▸ **Completa lo siguiente**
a: Recopila todas las líneas de los registros que contengan la palabra "dimensions", distinguiendo entre mayúsculas y minúsculas.
b: ¿Puedes continuar el texto sobre la parashá Mishpatim a partir de su última oración?

▸ **Texto mostrado**
__________________________________________________
Estamos aún con los ecos de ese monte Sinai humeante, vibrante, bajo los sonidos de los truenos y los shofarot que anunciaban la llegada de la voz de Dios para recibir los 10 mandamientos.
Esta parashá, Mishpatim, es para muchos comentaristas, una especie de reglamentación de los grandes títulos recibidos la semana anterior. Porque, en verdad, esta semana se detallan 53 mitzvot, de diferentes alcances, desde el agrícola, el ritual, el laboral…
Y muchas veces nos quedamos acá, en el detalle del contenido de la ley. Pero parashat Mshpatim no es sólo un compendio preceptivo, es además un relato con una línea narrativa que nos aporta un mensaje por demás valioso.
Porque una vez enumeradas todas estas leyes la Torá nos cuenta:
Y Él (Dios) dijo a Moshé: Sube al Eterno, tú con Aarón, Nadav y Avihú, y setenta de los ancianos de Israel, y os prosternaréis desde lejos.
Y Moshé solo se llegará al Eterno, mas ellos no se llegarán, ni tampoco subirá el pueblo con él.
Y vino Moshé y refirió al pueblo todas las palabras del Eterno y todas sus leyes. Y respondió todo el pueblo a una voz y dijo: ¡Todo cuanto el Eterno ha dicho, haremos! Y Moshé escribió todas las palabras del Eterno, y se levantó muy de mañana y edificó un altar al pie del monte, y (levantó) doce columnas por las doce tribus de Israel. Y envió a los mozos (primogénitos) de los hijos de Israel, los cuales ofrecieron holocaustos y sacrificaron ofrendas de paces, de novillos, al Eterno. Y Moshé tomó la mitad de la sangre y la puso en tazones, y la otra mitad la roció sobre el altar. Y tomó el Libro de la Alianza y lo leyó en presencia del pueblo; y ellos respondieron: ¡Nosotros haremos todo cuanto ha dicho el Eterno, y escucharemos! (Shmot 24:1-7)
__________________________________________________
▸ **Registros mostrados**
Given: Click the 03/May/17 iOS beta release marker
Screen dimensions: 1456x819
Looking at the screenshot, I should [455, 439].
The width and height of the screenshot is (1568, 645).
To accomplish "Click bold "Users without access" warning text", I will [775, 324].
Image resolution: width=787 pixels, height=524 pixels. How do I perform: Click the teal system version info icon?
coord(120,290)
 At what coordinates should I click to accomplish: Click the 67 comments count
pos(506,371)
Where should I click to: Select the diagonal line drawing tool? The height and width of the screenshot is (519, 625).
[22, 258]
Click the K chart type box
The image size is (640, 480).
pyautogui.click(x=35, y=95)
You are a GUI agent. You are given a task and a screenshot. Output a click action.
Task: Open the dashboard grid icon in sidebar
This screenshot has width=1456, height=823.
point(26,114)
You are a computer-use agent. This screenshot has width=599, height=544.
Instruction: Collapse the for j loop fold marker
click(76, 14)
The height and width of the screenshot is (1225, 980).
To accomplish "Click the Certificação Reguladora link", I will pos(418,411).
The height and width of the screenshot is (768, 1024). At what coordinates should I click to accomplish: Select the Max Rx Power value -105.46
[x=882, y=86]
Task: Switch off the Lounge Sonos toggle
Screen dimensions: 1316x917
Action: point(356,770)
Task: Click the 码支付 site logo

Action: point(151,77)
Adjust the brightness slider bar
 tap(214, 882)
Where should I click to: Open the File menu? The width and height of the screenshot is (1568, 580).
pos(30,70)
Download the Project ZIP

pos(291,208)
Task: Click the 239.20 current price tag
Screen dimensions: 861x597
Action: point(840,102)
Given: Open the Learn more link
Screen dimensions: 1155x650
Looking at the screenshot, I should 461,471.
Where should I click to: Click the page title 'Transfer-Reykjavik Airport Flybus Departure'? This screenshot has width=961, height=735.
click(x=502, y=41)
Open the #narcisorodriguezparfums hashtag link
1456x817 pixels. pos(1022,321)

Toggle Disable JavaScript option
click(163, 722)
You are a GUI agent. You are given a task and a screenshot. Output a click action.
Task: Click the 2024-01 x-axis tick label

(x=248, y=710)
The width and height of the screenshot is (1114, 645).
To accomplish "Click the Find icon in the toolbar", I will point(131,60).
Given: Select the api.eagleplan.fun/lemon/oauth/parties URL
__________________________________________________
▸ **Respuestas**
a:
Screen dimensions: 1456x819
Screen dimensions: 1316x917
Screen dimensions: 861x597
Screen dimensions: 1155x650

b:
Desagreguemos qué está pasando en este momento:
Moshé recibe la instrucción de subir al monte, acompañado de su hermano y sus sobrinos, y los sabios que lo acompañan en el liderazgo del pueblo. Dios lo instruye y él transmite al pueblo las palabras de Dios con todos sus mandamientos. Allí el pueblo recibe- aún conmovidos por el impacto- y contesta de inmediato:
כָּל-הַדְּבָרִים אֲשֶׁר-דִּבֶּר יְהוָה, נַעֲשֶׂה.
“¡Todo cuanto el Eterno ha dicho, haremos!”
Pero después sucede algo que le da un giro completo a nuestra historia, hasta ahora construida alrededor de la oralidad y los portentos realizados por Dios: la escritura.
וַיִּכְתֹּב מֹשֶׁה, אֵת כָּל-דִּבְרֵי יְהוָה.
“Y Moshé escribió todas las palabras del Eterno”.
Aparece la ley escrita, la palabra pasible de ser heredada por aquellos que no participaron de la revelación presencial. Aparece un texto y con él, un tejido infinito que requiere del libro y de las voces que lo leen y lo viven.
El filósofo Walter Benjamin en Calle de sentido único, escribe:
“para elaborar una buena prosa es preciso subir tres escalones: el musical, en el que hay que componerla, el arquitectónico, en el que hay que construirla, y por fin el textil, en el que hay que tejerla”.
Moshé entrelaza los primeros hilos, las primeras lanas de este tapiz que constituye el vínculo que tenemos con la ley de la Torá. Primero se la escuchó y a partir de allí constituimos un pueblo. Desde entonces estamos tejiéndonos en sus sentidos.
Ya la primera generación comprendió el alcance de semejante obra y por eso respondieron una segunda vez:
וַיִּקַּח סֵפֶר הַבְּרִית, וַיִּקְרָא בְּאָזְנֵי הָעָם; וַיֹּאמְרוּ, כֹּל אֲשֶׁר-דִּבֶּר יְהוָה נַעֲשֶׂה וְנִשְׁמָע.
“Y tomó el Libro de la Alianza y lo leyó en presencia del pueblo; y ellos respondieron: ¡Todo cuanto ha dicho el Eterno haremos y escucharemos!”
Naasé venishmá- haremos y escucharemos.
Muchas traducciones eligen en lugar de “escucharemos”, “obedeceremos”. Sin embargo me gusta quedarme con la escucha, que es múltiple, personal, individualizada, no imponible. La escucha es la habilitación a recibir en nosotros el texto escrito de la ley, tamizarlo por las categorías de cada generación, y llevarlo a su mejor expresión.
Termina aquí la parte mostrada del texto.